Professor Alan Smithers, head of the Centre for Education and Employment at Buckingham University, said: “I think it is down to the subjects that the boys pick.
“Boys’ combinations of three subjects are likely to include a few more in maths, further maths and physics - and these are subjects where A* grades are more likely to be awarded.
“Girls are more likely to go for English and the humanities - where fewer are awarded - but may be brilliant in one area, accounting for their lead in those who got one A* grade.”
The results showed that the percentage of pupils awarded A* grades was pegged for the first time at 18 per cent - at a time when nationally the figure fell by 0.3 per cent. The Independent Schools Council, which published the results, added that 51.3 per cent of all entries obtained at least an A grade - compared to 51.4 per cent last year.
Barnaby Lenon (correct), chairman of the ISC, said: “It is remarkable that the per cent at independent schools gaining the top grade has remained unchanged despite it having gone down nationally.”
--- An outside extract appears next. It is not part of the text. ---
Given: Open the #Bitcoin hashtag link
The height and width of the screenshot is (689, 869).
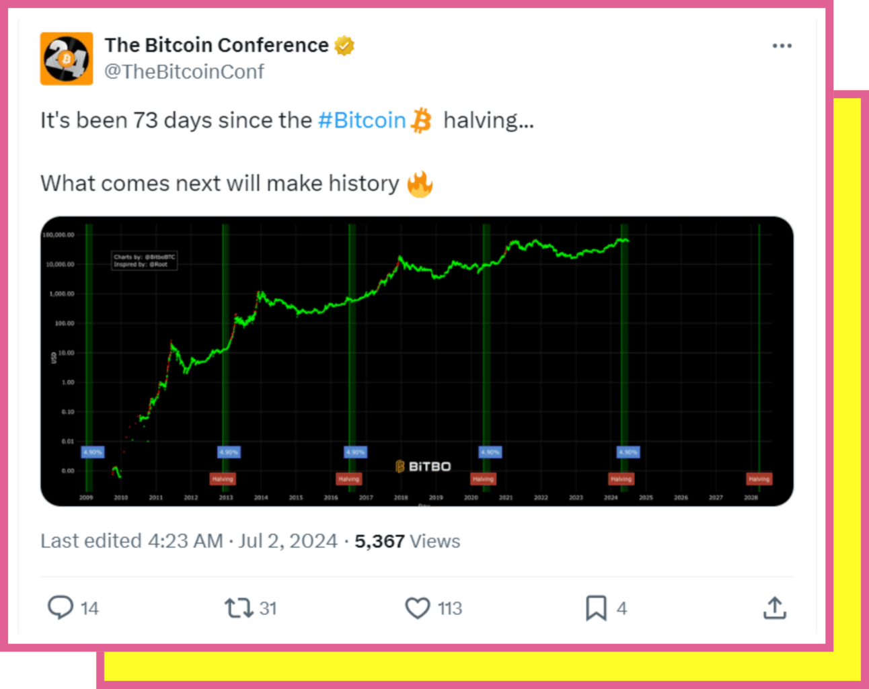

He added that “a high proportion” of independent schools’ A-level results had been achieved in “hard subjects” - maths, physics, chemistry, biology and ancient and modern languages.
“Many top university departments offering these subjects are dependent on independent school pupils for the quality of applicants they seek,” he said.
The figures also showed a growing number of candidates were opting to take the Extended Project Qualification - which includes a 5,000 word extended essay developing pupils’ creative thinking skills - a trend mirrored mirrored throughout the school sector.
Top school was Wycombe Abbey, a private girls’ boarding school in Buckinghamshire, where the average A-level point score of 508 - the equivalent of more than four A grade passes. Its headmistress, Rhiannon Wilkinson, said that her girls worked on the principle that “ambition is not a dirty concept”.
In all, there were six girls’ schools, three mixed schools and just one boys’ school in the top ten for A-level passes - leaving an overall picture showing that, while boys may be more mercurial in gaining A* grades, girls were more methodical in lining up their qualifications.
Meanwhile, figures released by UCAS, the universities and colleges admissions service, showed nearly 450,000 candidates had snapped up university places since A-level results were published eight days ago, A further 140,000 950 are still seeking places through the clearing system.